Why that is technically essential: Not like earlier “bolstered pretraining” variants that depend on sparse binary correctness alerts or proxy filters, RLP’s dense, validator-free rewards add per-position credit score every time a thought improves a prediction, permitting updates at each token place in a typical web-scale corpus with out exterior validators or curated reply keys.
perceive the outcomes
Qwen3-1.7B-Base: Pre-training with RLP improved the general common for math and science by ~19% in comparison with the bottom mannequin and ~17% in comparison with computational matching steady pre-training (CPT). After the identical post-training (SFT + RLVR) for all variants, the RLP-initialized mannequin maintained a relative benefit of round 7-8% and gained essentially the most on inference-focused benchmarks (AIME25, MMLU-Professional).

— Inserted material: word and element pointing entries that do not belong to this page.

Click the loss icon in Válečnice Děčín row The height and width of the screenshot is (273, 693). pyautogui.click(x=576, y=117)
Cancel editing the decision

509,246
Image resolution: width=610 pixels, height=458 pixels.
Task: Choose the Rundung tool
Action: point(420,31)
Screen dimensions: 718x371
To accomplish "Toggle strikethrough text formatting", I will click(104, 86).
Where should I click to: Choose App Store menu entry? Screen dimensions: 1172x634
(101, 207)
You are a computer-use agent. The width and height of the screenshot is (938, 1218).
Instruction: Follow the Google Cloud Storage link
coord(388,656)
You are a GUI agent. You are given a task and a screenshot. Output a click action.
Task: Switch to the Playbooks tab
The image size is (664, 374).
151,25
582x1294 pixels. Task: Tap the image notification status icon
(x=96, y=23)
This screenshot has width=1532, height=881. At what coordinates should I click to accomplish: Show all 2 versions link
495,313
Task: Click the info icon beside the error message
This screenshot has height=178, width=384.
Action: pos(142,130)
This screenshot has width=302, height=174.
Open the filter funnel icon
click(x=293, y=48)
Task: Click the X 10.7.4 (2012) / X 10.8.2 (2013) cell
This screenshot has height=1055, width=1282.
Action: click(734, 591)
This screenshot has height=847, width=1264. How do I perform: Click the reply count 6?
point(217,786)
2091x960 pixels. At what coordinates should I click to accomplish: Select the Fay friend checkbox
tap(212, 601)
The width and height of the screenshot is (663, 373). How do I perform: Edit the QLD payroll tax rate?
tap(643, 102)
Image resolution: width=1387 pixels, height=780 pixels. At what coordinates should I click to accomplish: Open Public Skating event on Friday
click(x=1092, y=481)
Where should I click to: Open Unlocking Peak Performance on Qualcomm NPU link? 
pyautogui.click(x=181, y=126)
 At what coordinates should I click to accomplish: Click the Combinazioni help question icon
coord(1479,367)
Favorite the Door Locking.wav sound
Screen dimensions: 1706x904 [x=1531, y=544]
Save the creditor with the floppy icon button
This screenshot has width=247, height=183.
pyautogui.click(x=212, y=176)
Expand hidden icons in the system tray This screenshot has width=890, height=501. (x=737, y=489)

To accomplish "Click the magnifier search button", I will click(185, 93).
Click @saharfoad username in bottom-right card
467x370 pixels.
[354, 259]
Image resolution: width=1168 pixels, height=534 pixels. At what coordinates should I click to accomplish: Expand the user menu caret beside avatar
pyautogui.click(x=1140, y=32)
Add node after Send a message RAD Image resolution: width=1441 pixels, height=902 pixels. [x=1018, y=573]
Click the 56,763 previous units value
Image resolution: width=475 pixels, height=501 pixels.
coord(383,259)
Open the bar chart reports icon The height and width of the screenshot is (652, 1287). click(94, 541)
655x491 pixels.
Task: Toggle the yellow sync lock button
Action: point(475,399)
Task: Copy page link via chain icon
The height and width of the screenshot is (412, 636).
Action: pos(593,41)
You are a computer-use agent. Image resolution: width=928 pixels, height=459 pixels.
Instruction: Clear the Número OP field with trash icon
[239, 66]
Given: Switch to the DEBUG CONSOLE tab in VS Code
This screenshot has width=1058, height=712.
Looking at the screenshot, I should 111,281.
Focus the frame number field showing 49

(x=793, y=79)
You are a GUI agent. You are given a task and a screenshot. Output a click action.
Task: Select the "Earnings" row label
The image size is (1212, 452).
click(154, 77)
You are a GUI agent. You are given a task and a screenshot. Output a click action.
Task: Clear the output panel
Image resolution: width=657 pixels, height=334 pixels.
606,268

Nemotron-Nano-12B v2: Making use of RLP to a 12B hybrid Mamba-Transformer checkpoint elevated the general common from 42.81% to 61.32%, yielding an absolute +23% enchancment in scientific inference (19.8T vs. 20T tokens coaching; RLP (relevant to 250M tokens). This emphasizes knowledge effectivity and architecture-independent habits.
RPT comparability: Beneath matched knowledge and calculations with Omni-MATH model settings, RLP outperformed RPT in math, science, and general common. That is because of the steady info acquisition reward of RLP and the sparse binary sign and entropy filtered tokens of RPT.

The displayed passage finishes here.